His hands wandered over her breasts, still covered by the simple, sensible white bra—she felt anything but sensible as his thumbs brushed the taut peaks through the fabric, before sliding inside. He rolled her nipples between his thumb and forefinger, and she groaned and turned to him.
He lifted her gently onto the counter so they were nearly face-to-face. He was still taller, his fingers working her nipples until they were swollen and sensitive, and God, she wanted his warm, wet mouth on them.
“I want to make you forget, Jamie,” he murmured. “When I’m with you like this, I want to make you forget anything but me.”
His mouth covered hers first, a long, hot kiss that left her trembling with need, and then he dragged his kisses along her neck and down the front of her opened shirt until he caught a nipple in his mouth.
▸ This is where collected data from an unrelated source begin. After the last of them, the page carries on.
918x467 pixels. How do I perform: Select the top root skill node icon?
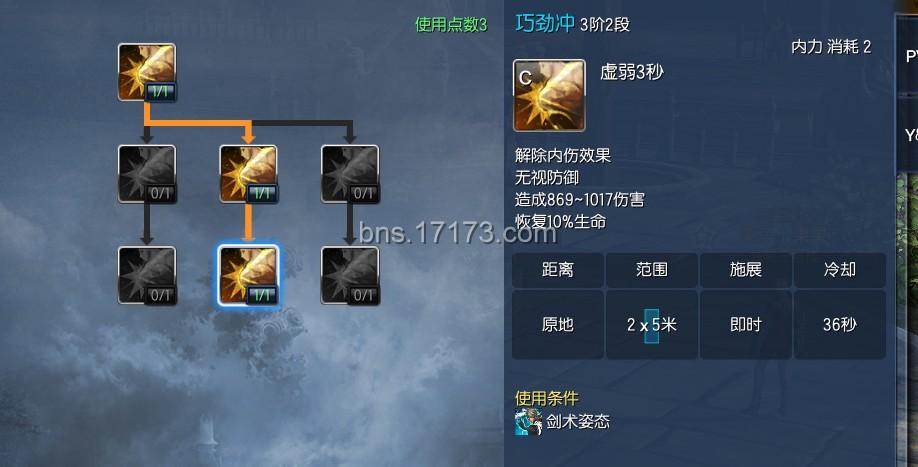[x=147, y=72]
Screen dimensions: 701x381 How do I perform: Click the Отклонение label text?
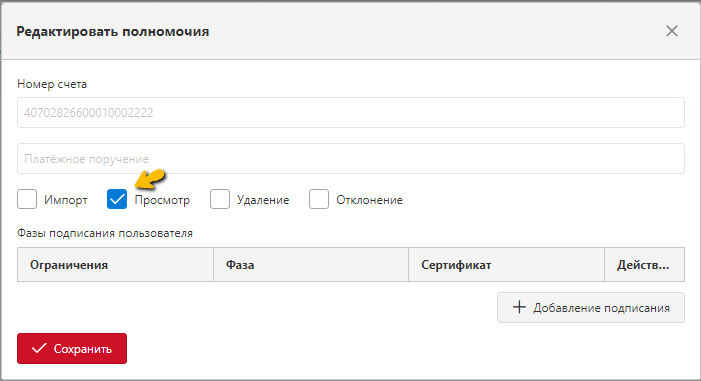coord(369,200)
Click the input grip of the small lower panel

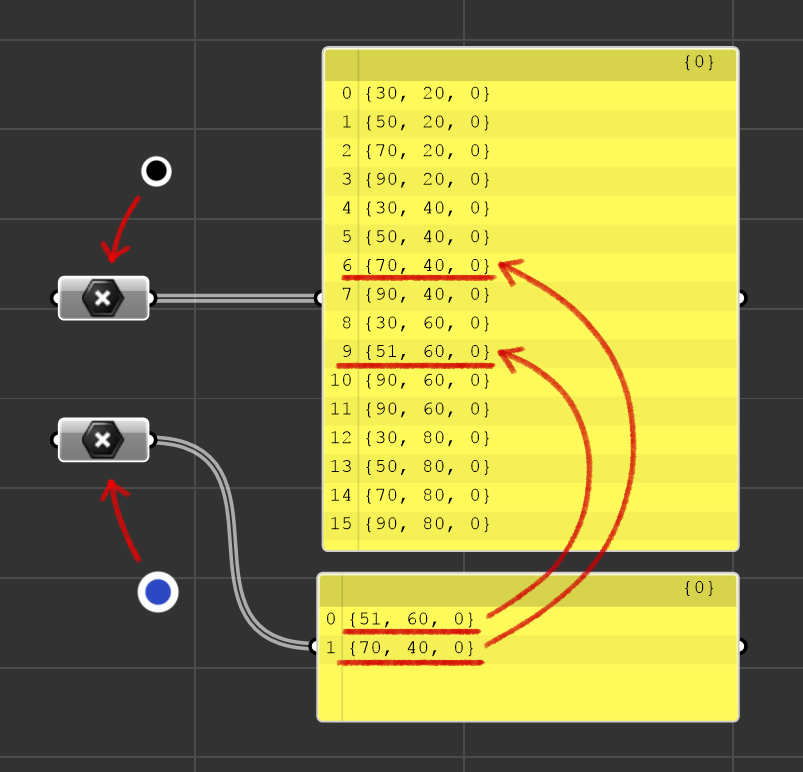coord(315,646)
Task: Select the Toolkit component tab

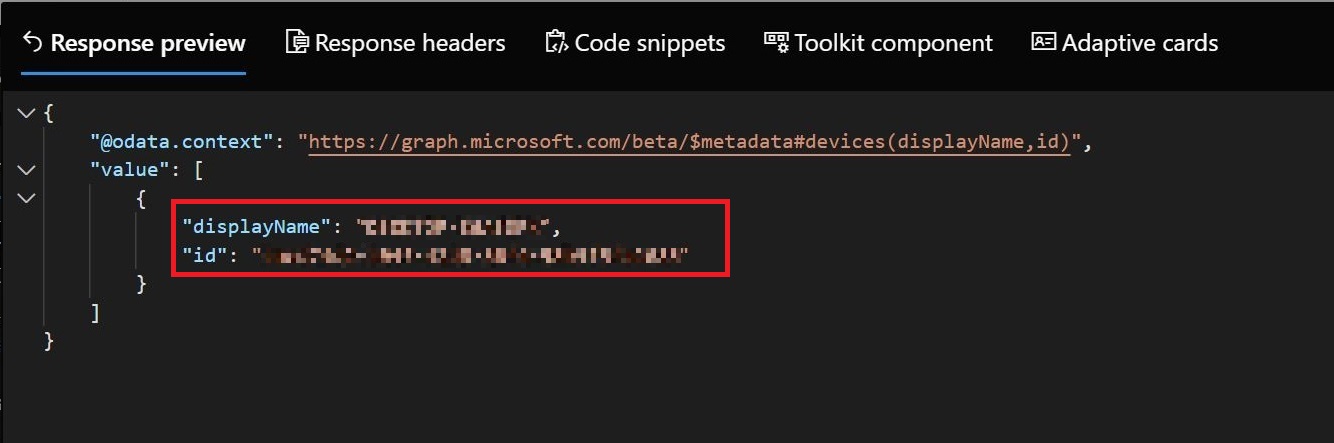Action: pyautogui.click(x=879, y=43)
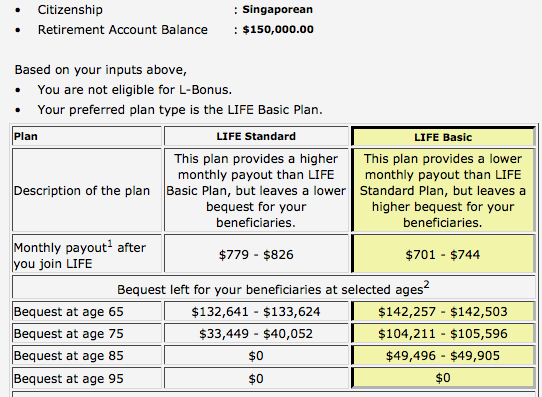Click the $49,496 - $49,905 bequest cell
This screenshot has width=542, height=397.
point(443,356)
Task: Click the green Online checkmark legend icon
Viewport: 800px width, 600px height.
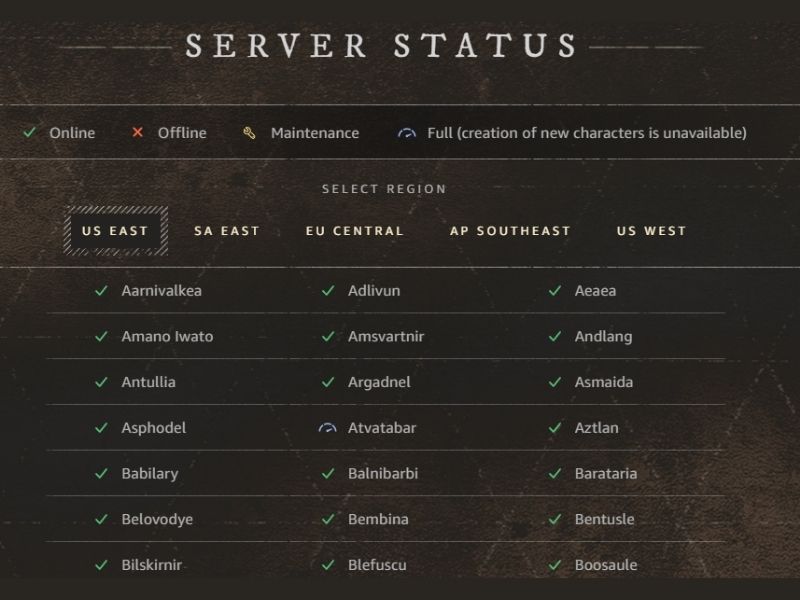Action: click(31, 132)
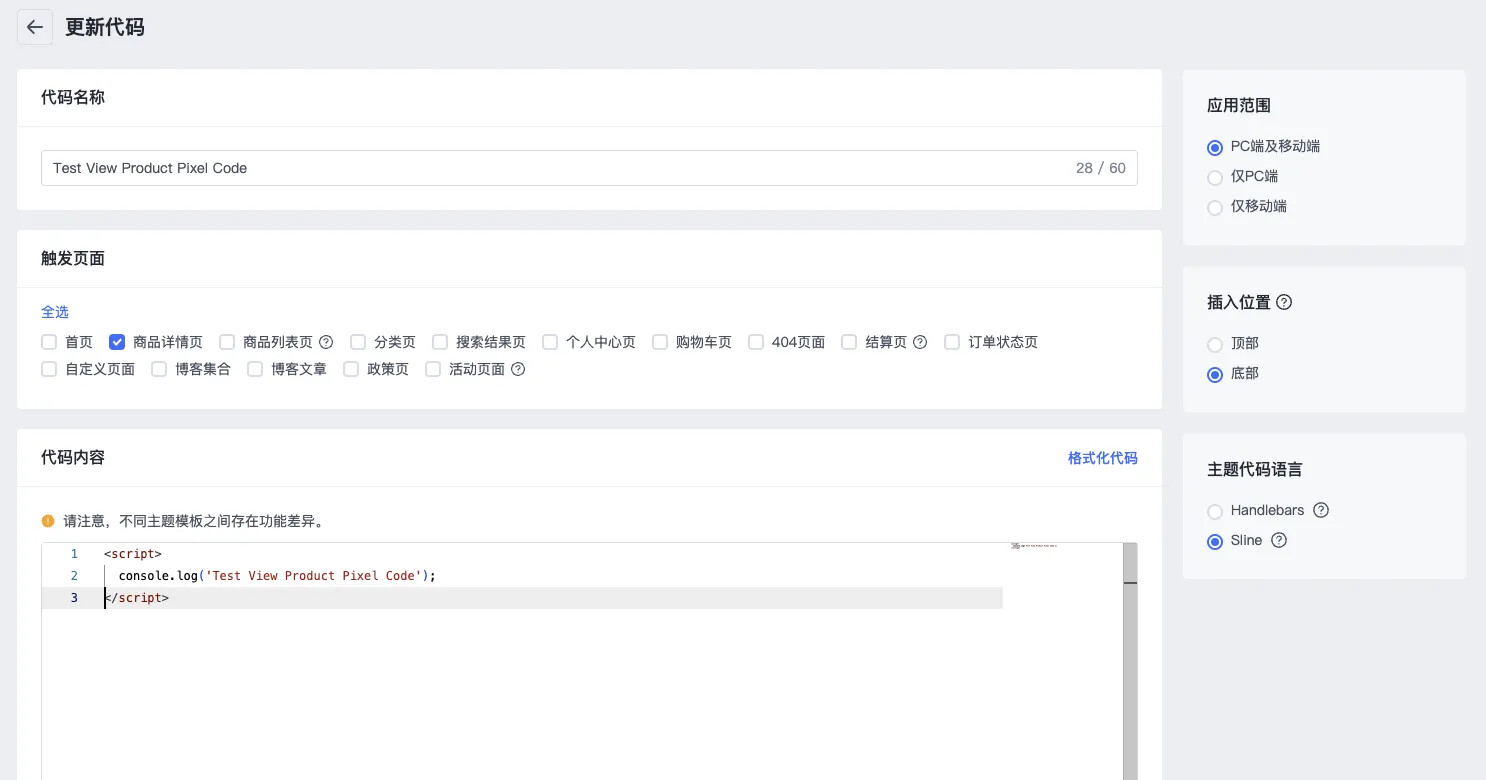Click the orange warning notice icon
The width and height of the screenshot is (1486, 780).
pyautogui.click(x=48, y=521)
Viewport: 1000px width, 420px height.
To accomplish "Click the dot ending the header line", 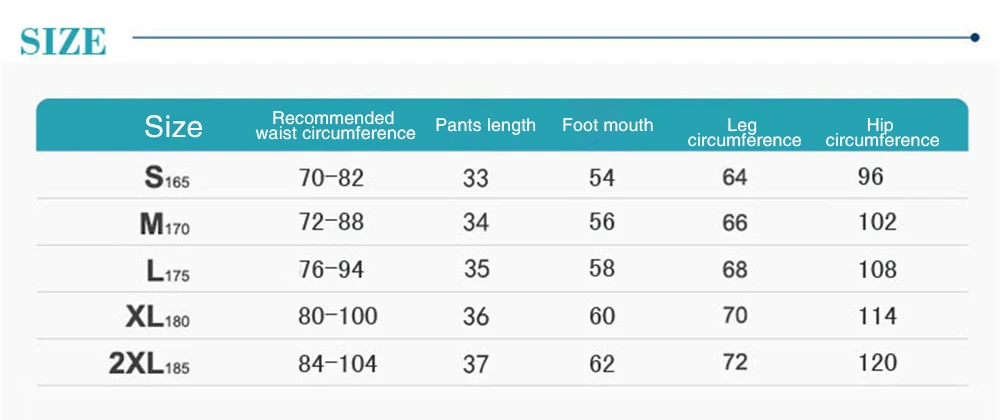I will click(x=974, y=38).
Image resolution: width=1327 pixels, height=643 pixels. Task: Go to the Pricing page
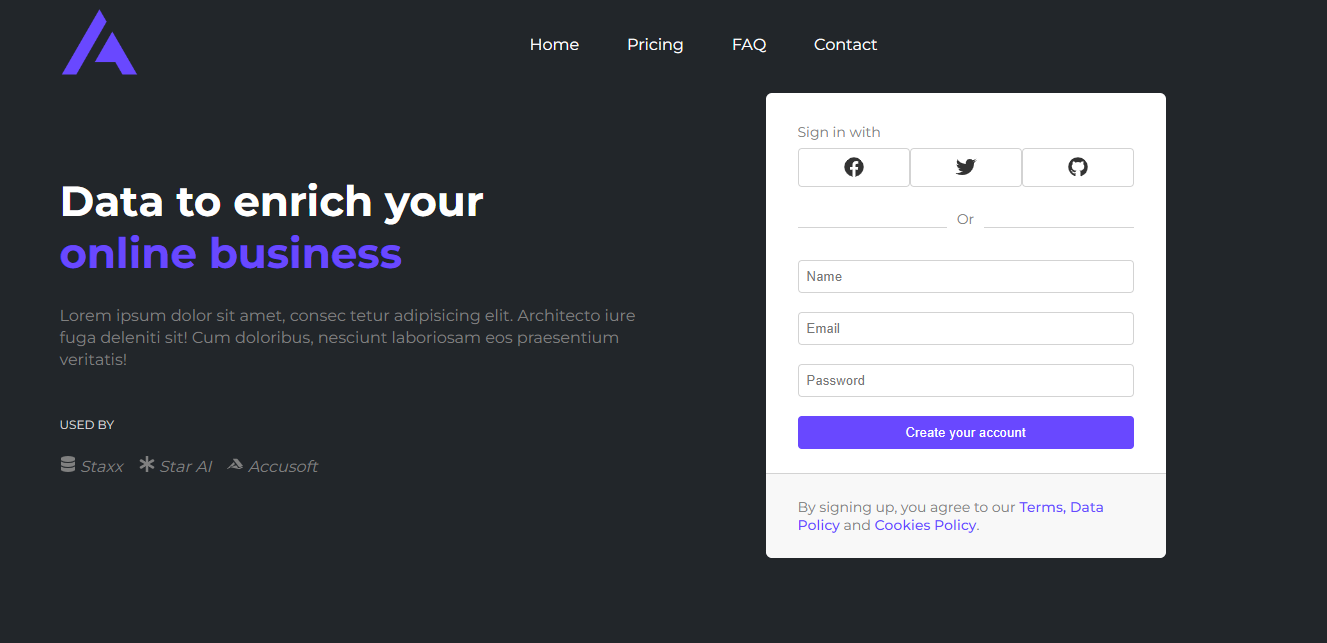(655, 44)
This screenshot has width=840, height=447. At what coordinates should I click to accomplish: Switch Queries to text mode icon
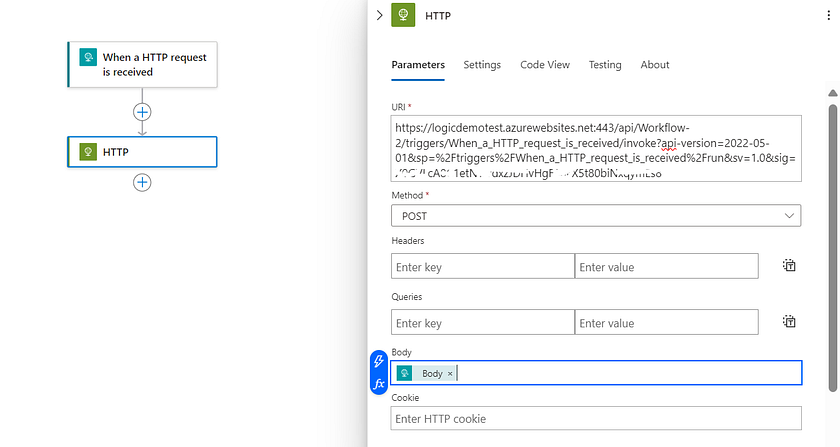(x=789, y=322)
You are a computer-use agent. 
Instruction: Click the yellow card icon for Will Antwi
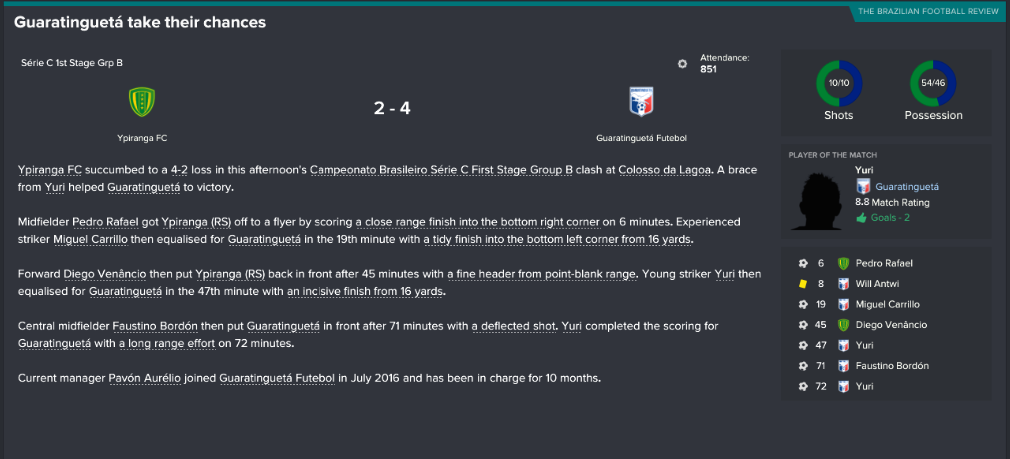click(x=803, y=284)
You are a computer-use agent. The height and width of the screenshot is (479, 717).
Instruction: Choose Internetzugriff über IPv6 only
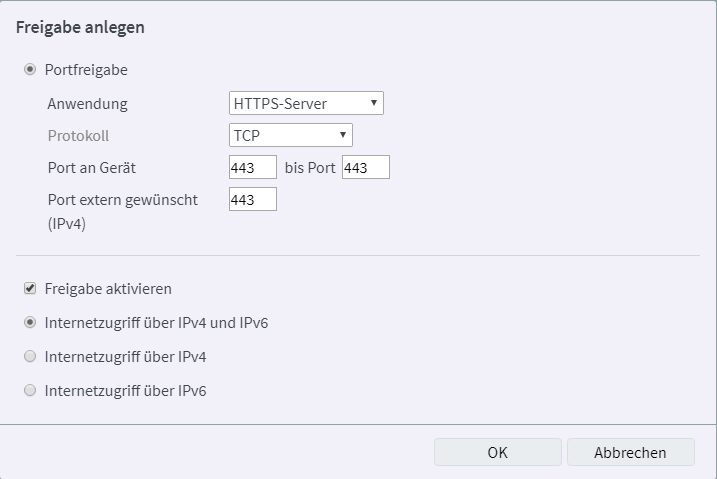(x=30, y=391)
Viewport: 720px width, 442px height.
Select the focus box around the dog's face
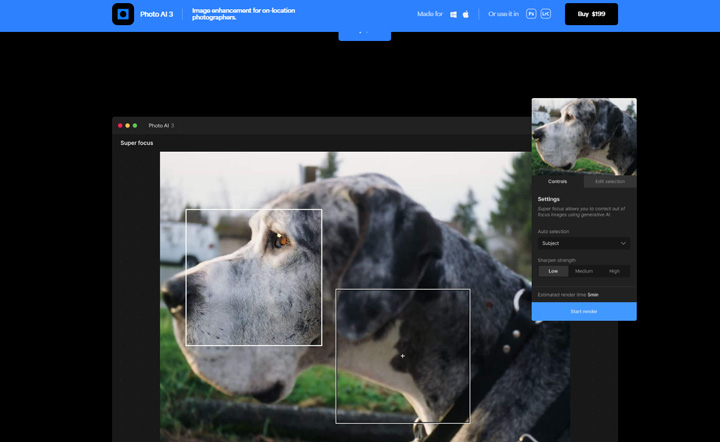click(254, 277)
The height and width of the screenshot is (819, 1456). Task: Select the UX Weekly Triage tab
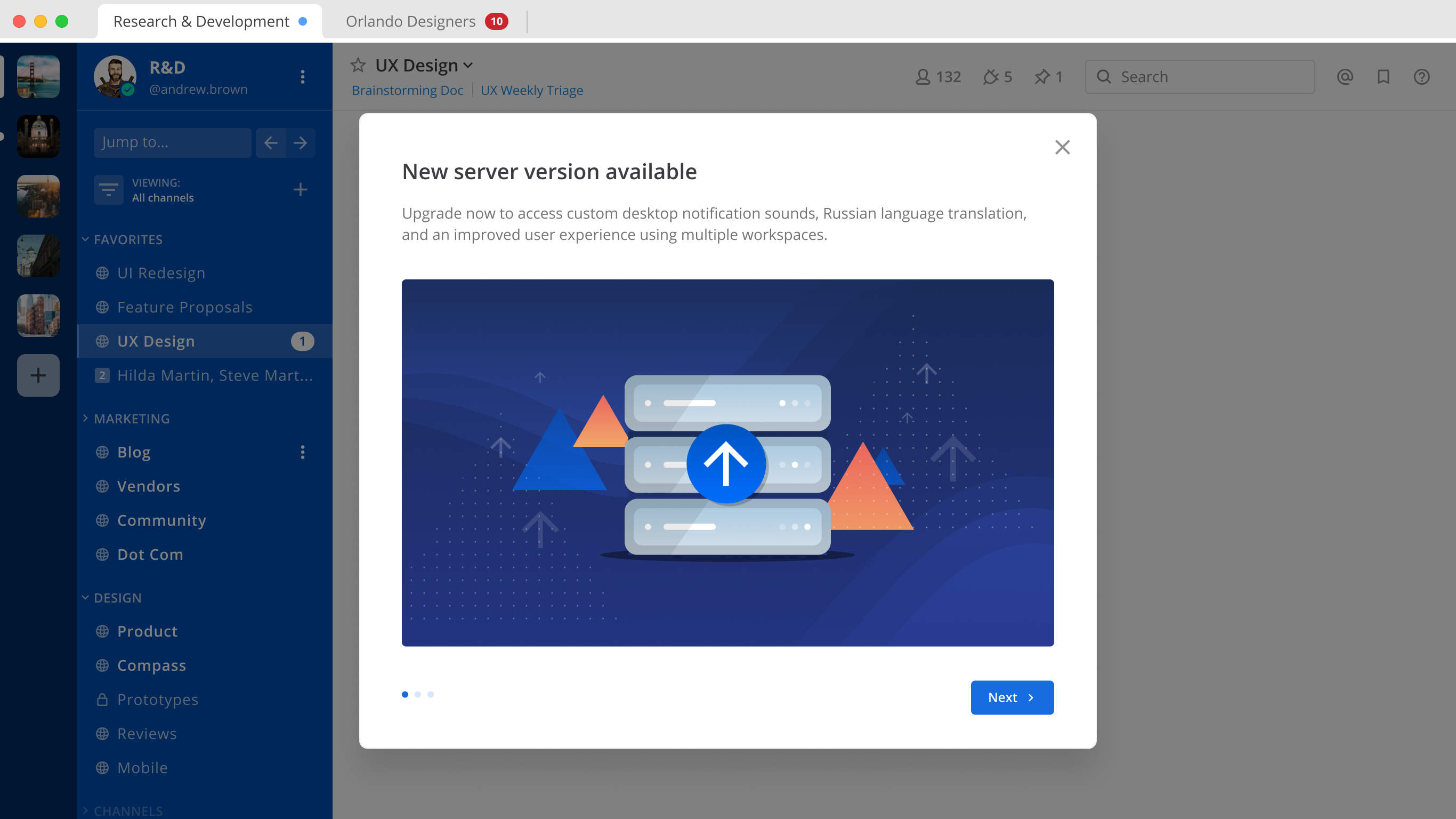point(531,90)
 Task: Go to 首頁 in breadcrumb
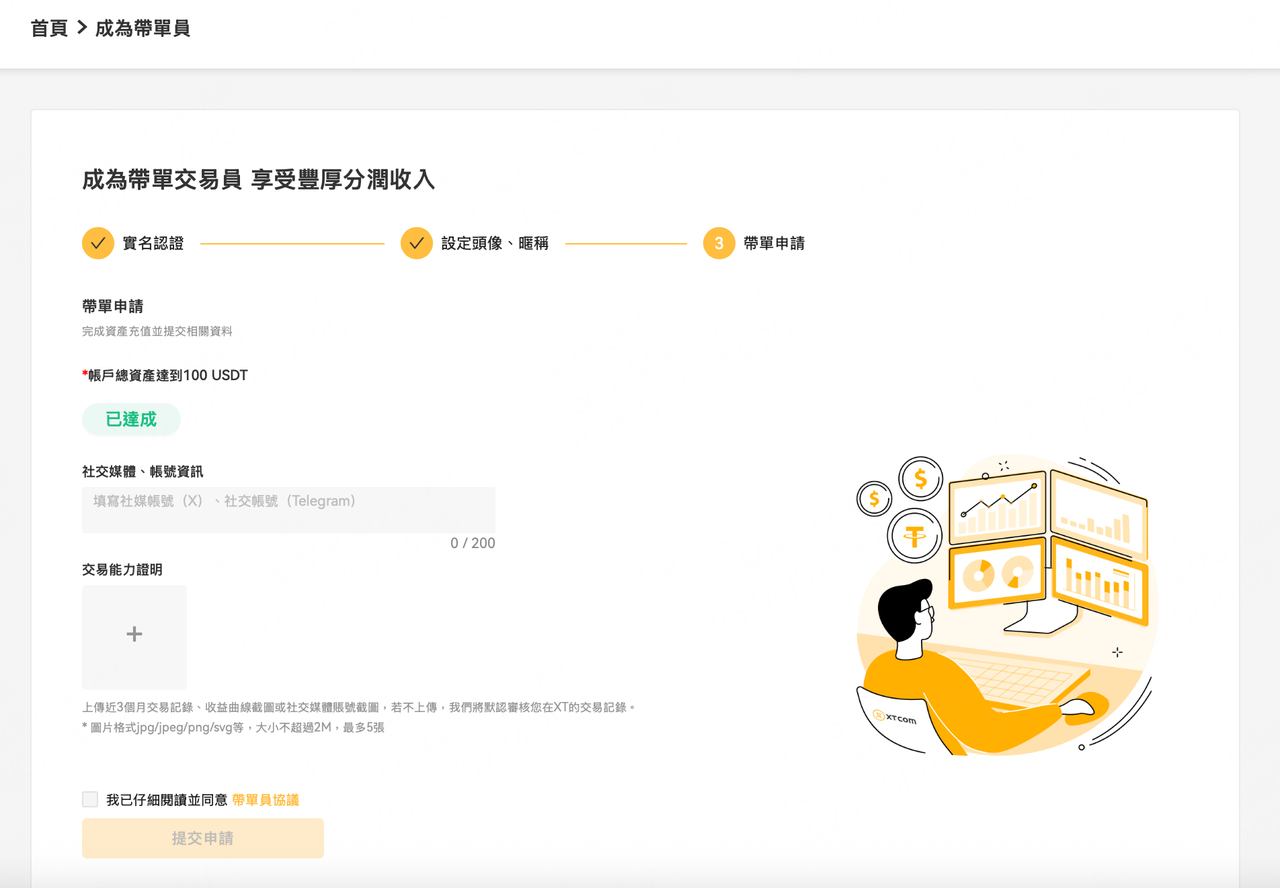coord(49,28)
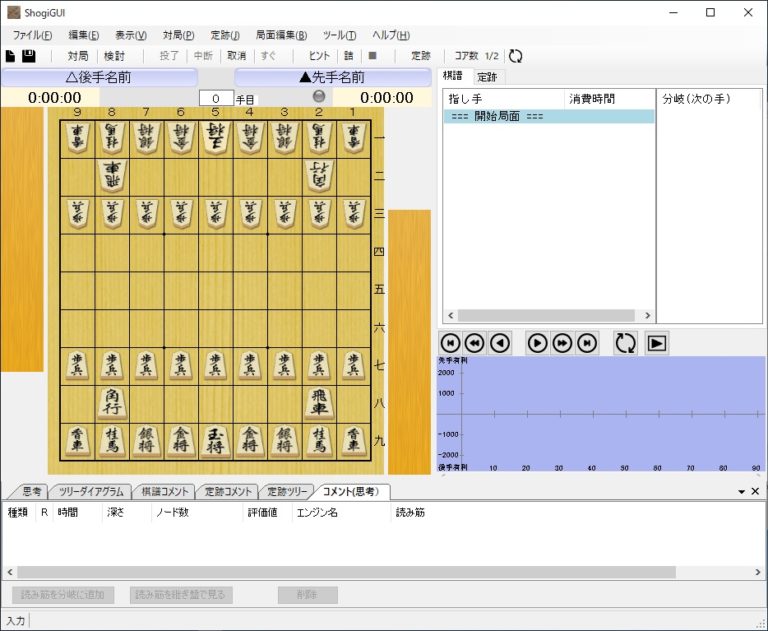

She sucked in a breath and wound her hands in his hair, half holding him there, and wished they were alone, really alone, so she could let go, call out his name.
She settled for silent pleasure, especially when his hand moved between her legs.
“I bet I could make you come like this,” he told her, pressed his hand against the fabric of her pants. “Fully clothed and not able to stop yourself.”
She didn’t argue, not when his mouth sought her other nipple and tongued it before sucking it between his teeth. Now her hands gripped his shoulders as she felt herself moving against the pressure of his hand, seeking the relief he offered. She bent her head, buried her face in his hair and let out a soft moan as she realized how close she was—and then she stopped trying to hold back and came, hard, clutching at him and whimpering softly.
He held her, stroked her back, murmured, “This is nice. It’s always so hot and fast. I like taking my time … like watching you break apart, little by little.”
“I want more.”
He pulled back to look at her. In case he didn’t get the message, she let her hand wander between his legs. He was rock hard and she wanted him naked and in her bed. “I want to send the agents away. Or have you take me away.”
“Yeah, you have no idea how badly I want that. But it’s not going to happen right now.”
“Why’s that?”
He moved gently out of her grasp, straightening his pants. “Kevin just drove up.”
Shit. “Shit.” She buttoned her shirt in seconds flat and turned away from Chris to collect herself.
Palms flat on the counter, she got her breathing under control. There was nothing she could do about the flush she was sure had spread across her face.
Chris was good at making her forget her troubles, her mind … everything.
“I’ll go out and meet him,” he was saying.
“Chris, no—that’s not a good idea.”
“Why not?”
“Kevin is … he’s tough. Overprotective.”
“You mean he’ll have no problem threatening to cut my balls off, right?”
“Pretty much.” She paused. “He knows about the baby. And you.”
Chris nodded slowly. “All the more reason for me to go introduce myself.”
He was gone from the kitchen before she could stop him.